──────── Dataset ────────

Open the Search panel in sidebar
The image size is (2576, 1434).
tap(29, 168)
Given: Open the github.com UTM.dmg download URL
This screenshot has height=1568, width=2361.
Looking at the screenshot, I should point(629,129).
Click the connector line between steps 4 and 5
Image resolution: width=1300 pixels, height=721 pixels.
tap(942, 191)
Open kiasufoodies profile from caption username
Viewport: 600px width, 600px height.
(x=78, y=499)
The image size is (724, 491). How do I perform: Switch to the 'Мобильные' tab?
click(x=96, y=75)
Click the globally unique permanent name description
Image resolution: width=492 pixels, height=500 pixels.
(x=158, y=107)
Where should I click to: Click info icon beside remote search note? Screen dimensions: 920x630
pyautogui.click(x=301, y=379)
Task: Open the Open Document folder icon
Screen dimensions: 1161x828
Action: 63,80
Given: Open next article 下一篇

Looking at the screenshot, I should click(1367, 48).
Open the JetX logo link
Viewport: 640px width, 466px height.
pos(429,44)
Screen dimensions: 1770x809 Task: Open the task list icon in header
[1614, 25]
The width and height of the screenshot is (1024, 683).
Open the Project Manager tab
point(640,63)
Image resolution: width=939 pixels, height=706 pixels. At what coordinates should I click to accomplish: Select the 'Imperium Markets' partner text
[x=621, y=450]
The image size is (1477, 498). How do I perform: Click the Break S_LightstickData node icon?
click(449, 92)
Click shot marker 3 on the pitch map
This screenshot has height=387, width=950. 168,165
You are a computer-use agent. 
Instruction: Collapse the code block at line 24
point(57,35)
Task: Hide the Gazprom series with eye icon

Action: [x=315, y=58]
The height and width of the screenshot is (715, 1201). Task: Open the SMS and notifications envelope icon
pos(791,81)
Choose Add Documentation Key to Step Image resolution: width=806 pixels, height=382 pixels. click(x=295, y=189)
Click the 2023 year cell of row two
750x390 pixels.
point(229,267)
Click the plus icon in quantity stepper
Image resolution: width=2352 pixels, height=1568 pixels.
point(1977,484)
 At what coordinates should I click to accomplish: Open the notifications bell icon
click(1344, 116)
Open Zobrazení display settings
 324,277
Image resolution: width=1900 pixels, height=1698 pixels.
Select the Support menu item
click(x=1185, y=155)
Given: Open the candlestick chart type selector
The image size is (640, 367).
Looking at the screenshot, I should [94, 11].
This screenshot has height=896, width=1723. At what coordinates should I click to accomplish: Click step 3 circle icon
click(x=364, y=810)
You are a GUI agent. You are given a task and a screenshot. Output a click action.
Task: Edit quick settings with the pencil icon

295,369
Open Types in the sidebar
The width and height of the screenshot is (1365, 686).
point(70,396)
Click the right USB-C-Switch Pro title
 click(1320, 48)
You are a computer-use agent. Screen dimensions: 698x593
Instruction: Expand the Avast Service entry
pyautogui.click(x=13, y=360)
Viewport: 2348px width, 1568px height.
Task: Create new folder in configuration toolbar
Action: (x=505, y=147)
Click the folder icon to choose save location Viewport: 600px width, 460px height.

────────

■ Problem details ■
Update all of the entries above so that every "Screen dimensions" becomes "Display size", and leave everything else in them unchanged.

■ Completed task ■
Open the Search panel in sidebar
The image size is (2576, 1434).
tap(29, 168)
Given: Open the github.com UTM.dmg download URL
This screenshot has height=1568, width=2361.
Looking at the screenshot, I should point(629,129).
Click the connector line between steps 4 and 5
Image resolution: width=1300 pixels, height=721 pixels.
tap(942, 191)
Open kiasufoodies profile from caption username
Viewport: 600px width, 600px height.
(x=78, y=499)
The image size is (724, 491). How do I perform: Switch to the 'Мобильные' tab?
click(x=96, y=75)
Click the globally unique permanent name description
Image resolution: width=492 pixels, height=500 pixels.
(x=158, y=107)
Where should I click to: Click info icon beside remote search note? Display size: 920x630
pyautogui.click(x=301, y=379)
Task: Open the Open Document folder icon
Display size: 1161x828
Action: 63,80
Given: Open next article 下一篇

Looking at the screenshot, I should click(1367, 48).
Open the JetX logo link
Viewport: 640px width, 466px height.
pos(429,44)
Display size: 1770x809 Task: Open the task list icon in header
[1614, 25]
The width and height of the screenshot is (1024, 683).
Open the Project Manager tab
point(640,63)
Image resolution: width=939 pixels, height=706 pixels. At what coordinates should I click to accomplish: Select the 'Imperium Markets' partner text
[x=621, y=450]
The image size is (1477, 498). How do I perform: Click the Break S_LightstickData node icon?
click(449, 92)
Click shot marker 3 on the pitch map
This screenshot has height=387, width=950. 168,165
You are a computer-use agent. 
Instruction: Collapse the code block at line 24
point(57,35)
Task: Hide the Gazprom series with eye icon

Action: [x=315, y=58]
The height and width of the screenshot is (715, 1201). Task: Open the SMS and notifications envelope icon
pos(791,81)
Choose Add Documentation Key to Step Image resolution: width=806 pixels, height=382 pixels. click(x=295, y=189)
Click the 2023 year cell of row two
750x390 pixels.
point(229,267)
Click the plus icon in quantity stepper
Image resolution: width=2352 pixels, height=1568 pixels.
point(1977,484)
 At what coordinates should I click to accomplish: Open the notifications bell icon
click(1344, 116)
Open Zobrazení display settings
 324,277
Image resolution: width=1900 pixels, height=1698 pixels.
Select the Support menu item
click(x=1185, y=155)
Given: Open the candlestick chart type selector
The image size is (640, 367).
Looking at the screenshot, I should [94, 11].
This screenshot has height=896, width=1723. At what coordinates should I click to accomplish: Click step 3 circle icon
click(x=364, y=810)
You are a GUI agent. You are given a task and a screenshot. Output a click action.
Task: Edit quick settings with the pencil icon

295,369
Open Types in the sidebar
The width and height of the screenshot is (1365, 686).
point(70,396)
Click the right USB-C-Switch Pro title
 click(1320, 48)
You are a computer-use agent. Display size: 698x593
Instruction: Expand the Avast Service entry
pyautogui.click(x=13, y=360)
Viewport: 2348px width, 1568px height.
Task: Create new folder in configuration toolbar
Action: (x=505, y=147)
Click the folder icon to choose save location Viewport: 600px width, 460px height.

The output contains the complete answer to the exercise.